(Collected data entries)
══════════

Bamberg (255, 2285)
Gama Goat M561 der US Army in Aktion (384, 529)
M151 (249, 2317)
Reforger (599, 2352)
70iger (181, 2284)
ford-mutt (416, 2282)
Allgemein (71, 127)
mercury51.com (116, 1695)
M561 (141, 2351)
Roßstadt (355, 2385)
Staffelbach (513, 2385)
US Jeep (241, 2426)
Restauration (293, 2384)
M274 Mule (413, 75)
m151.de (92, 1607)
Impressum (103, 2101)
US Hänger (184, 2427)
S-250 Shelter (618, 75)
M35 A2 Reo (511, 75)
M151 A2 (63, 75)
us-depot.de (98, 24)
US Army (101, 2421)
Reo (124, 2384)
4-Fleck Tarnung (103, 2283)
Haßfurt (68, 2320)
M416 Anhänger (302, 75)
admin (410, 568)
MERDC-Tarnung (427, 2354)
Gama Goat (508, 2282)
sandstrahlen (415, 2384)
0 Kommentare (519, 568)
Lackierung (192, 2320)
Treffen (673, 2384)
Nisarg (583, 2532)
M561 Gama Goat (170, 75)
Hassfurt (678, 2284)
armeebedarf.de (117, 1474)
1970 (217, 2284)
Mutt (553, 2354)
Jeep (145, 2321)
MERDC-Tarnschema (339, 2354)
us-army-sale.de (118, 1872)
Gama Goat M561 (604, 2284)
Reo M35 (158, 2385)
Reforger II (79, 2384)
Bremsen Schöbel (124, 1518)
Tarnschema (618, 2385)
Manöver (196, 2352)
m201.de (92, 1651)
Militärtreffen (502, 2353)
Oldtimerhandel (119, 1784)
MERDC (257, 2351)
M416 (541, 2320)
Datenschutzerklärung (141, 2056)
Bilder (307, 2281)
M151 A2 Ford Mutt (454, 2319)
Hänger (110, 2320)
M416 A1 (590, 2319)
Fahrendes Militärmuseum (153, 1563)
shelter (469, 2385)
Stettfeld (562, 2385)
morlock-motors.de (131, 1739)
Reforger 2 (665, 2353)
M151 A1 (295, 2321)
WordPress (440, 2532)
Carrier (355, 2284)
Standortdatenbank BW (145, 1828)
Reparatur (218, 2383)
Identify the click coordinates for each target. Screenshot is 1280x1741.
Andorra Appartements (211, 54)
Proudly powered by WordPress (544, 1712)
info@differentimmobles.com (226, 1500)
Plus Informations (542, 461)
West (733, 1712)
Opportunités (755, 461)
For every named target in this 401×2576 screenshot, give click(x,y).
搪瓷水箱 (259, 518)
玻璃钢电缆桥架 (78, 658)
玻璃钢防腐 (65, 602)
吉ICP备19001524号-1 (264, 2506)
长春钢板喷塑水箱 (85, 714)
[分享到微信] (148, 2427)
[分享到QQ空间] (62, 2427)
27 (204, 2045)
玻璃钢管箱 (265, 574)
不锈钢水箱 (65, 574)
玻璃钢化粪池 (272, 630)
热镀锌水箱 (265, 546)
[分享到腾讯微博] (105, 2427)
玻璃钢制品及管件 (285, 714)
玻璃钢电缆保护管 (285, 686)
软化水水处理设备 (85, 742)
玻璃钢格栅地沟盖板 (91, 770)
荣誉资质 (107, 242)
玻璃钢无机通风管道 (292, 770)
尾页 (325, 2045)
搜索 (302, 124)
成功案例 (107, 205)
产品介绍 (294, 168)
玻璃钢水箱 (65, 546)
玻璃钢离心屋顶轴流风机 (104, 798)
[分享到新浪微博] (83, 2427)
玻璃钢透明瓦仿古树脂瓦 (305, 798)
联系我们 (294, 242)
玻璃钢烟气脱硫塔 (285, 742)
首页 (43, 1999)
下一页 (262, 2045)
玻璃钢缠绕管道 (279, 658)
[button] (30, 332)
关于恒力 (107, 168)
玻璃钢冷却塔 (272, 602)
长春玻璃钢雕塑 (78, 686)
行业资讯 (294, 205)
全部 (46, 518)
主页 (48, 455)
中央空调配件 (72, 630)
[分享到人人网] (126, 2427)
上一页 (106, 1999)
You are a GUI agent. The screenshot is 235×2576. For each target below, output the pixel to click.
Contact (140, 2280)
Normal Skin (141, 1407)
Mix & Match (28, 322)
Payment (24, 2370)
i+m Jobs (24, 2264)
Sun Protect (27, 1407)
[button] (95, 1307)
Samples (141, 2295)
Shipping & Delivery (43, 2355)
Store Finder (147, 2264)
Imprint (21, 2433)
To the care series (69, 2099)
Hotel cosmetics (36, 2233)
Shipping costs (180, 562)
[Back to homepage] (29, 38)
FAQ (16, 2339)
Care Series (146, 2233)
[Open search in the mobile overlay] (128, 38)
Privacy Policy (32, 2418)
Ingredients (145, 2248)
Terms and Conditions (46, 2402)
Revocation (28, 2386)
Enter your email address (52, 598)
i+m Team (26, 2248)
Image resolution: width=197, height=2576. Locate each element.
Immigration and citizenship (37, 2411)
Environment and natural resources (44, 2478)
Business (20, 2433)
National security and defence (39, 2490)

══════════

All of the entries must be printed again exactly as given.

Bamberg (255, 2285)
Gama Goat M561 der US Army in Aktion (384, 529)
M151 (249, 2317)
Reforger (599, 2352)
70iger (181, 2284)
ford-mutt (416, 2282)
Allgemein (71, 127)
mercury51.com (116, 1695)
M561 (141, 2351)
Roßstadt (355, 2385)
Staffelbach (513, 2385)
US Jeep (241, 2426)
Restauration (293, 2384)
M274 Mule (413, 75)
m151.de (92, 1607)
Impressum (103, 2101)
US Hänger (184, 2427)
S-250 Shelter (618, 75)
M35 A2 Reo (511, 75)
M151 A2 (63, 75)
us-depot.de (98, 24)
US Army (101, 2421)
Reo (124, 2384)
4-Fleck Tarnung (103, 2283)
Haßfurt (68, 2320)
M416 Anhänger (302, 75)
admin (410, 568)
MERDC-Tarnung (427, 2354)
Gama Goat (508, 2282)
sandstrahlen (415, 2384)
0 Kommentare (519, 568)
Lackierung (192, 2320)
Treffen (673, 2384)
Nisarg (583, 2532)
M561 Gama Goat (170, 75)
Hassfurt (678, 2284)
armeebedarf.de (117, 1474)
1970 (217, 2284)
Mutt (553, 2354)
Jeep (145, 2321)
MERDC-Tarnschema (339, 2354)
us-army-sale.de (118, 1872)
Gama Goat M561 (604, 2284)
Reo M35 (158, 2385)
Reforger II (79, 2384)
Bremsen Schöbel (124, 1518)
Tarnschema (618, 2385)
Manöver (196, 2352)
m201.de (92, 1651)
Militärtreffen (502, 2353)
Oldtimerhandel (119, 1784)
MERDC (257, 2351)
M416 (541, 2320)
Datenschutzerklärung (141, 2056)
Bilder (307, 2281)
M151 A2 Ford Mutt (454, 2319)
Hänger (110, 2320)
M416 A1 (590, 2319)
Fahrendes Militärmuseum (153, 1563)
shelter (469, 2385)
Stettfeld (562, 2385)
morlock-motors.de (131, 1739)
Reforger 2 (665, 2353)
M151 A1 (295, 2321)
WordPress (440, 2532)
Carrier (355, 2284)
Standortdatenbank BW (145, 1828)
Reparatur (218, 2383)
Identify the click coordinates for each target. Screenshot is 1280x1741.
Andorra Appartements (211, 54)
Proudly powered by WordPress (544, 1712)
info@differentimmobles.com (226, 1500)
Plus Informations (542, 461)
West (733, 1712)
Opportunités (755, 461)
For every named target in this 401×2576 screenshot, give click(x,y).
搪瓷水箱 (259, 518)
玻璃钢电缆桥架 (78, 658)
玻璃钢防腐 (65, 602)
吉ICP备19001524号-1 (264, 2506)
长春钢板喷塑水箱 (85, 714)
[分享到微信] (148, 2427)
[分享到QQ空间] (62, 2427)
27 (204, 2045)
玻璃钢管箱 (265, 574)
不锈钢水箱 (65, 574)
玻璃钢化粪池 (272, 630)
热镀锌水箱 (265, 546)
[分享到腾讯微博] (105, 2427)
玻璃钢制品及管件 (285, 714)
玻璃钢电缆保护管 (285, 686)
软化水水处理设备 (85, 742)
玻璃钢格栅地沟盖板 (91, 770)
荣誉资质 (107, 242)
玻璃钢无机通风管道 (292, 770)
尾页 (325, 2045)
搜索 (302, 124)
成功案例 (107, 205)
产品介绍 (294, 168)
玻璃钢水箱 (65, 546)
玻璃钢离心屋顶轴流风机 (104, 798)
[分享到新浪微博] (83, 2427)
玻璃钢透明瓦仿古树脂瓦 (305, 798)
联系我们 (294, 242)
玻璃钢烟气脱硫塔 (285, 742)
首页 (43, 1999)
下一页 (262, 2045)
玻璃钢缠绕管道 (279, 658)
[button] (30, 332)
关于恒力 (107, 168)
玻璃钢冷却塔 (272, 602)
长春玻璃钢雕塑 (78, 686)
行业资讯 (294, 205)
全部 (46, 518)
主页 (48, 455)
中央空调配件 (72, 630)
[分享到人人网] (126, 2427)
上一页 (106, 1999)
You are a GUI agent. The screenshot is 235×2576. For each target below, output the pixel to click.
Contact (140, 2280)
Normal Skin (141, 1407)
Mix & Match (28, 322)
Payment (24, 2370)
i+m Jobs (24, 2264)
Sun Protect (27, 1407)
[button] (95, 1307)
Samples (141, 2295)
Shipping & Delivery (43, 2355)
Store Finder (147, 2264)
Imprint (21, 2433)
To the care series (69, 2099)
Hotel cosmetics (36, 2233)
Shipping costs (180, 562)
[Back to homepage] (29, 38)
FAQ (16, 2339)
Care Series (146, 2233)
[Open search in the mobile overlay] (128, 38)
Privacy Policy (32, 2418)
Ingredients (145, 2248)
Terms and Conditions (46, 2402)
Revocation (28, 2386)
Enter your email address (52, 598)
i+m Team (26, 2248)
Image resolution: width=197, height=2576. Locate each element.
Immigration and citizenship (37, 2411)
Environment and natural resources (44, 2478)
Business (20, 2433)
National security and defence (39, 2490)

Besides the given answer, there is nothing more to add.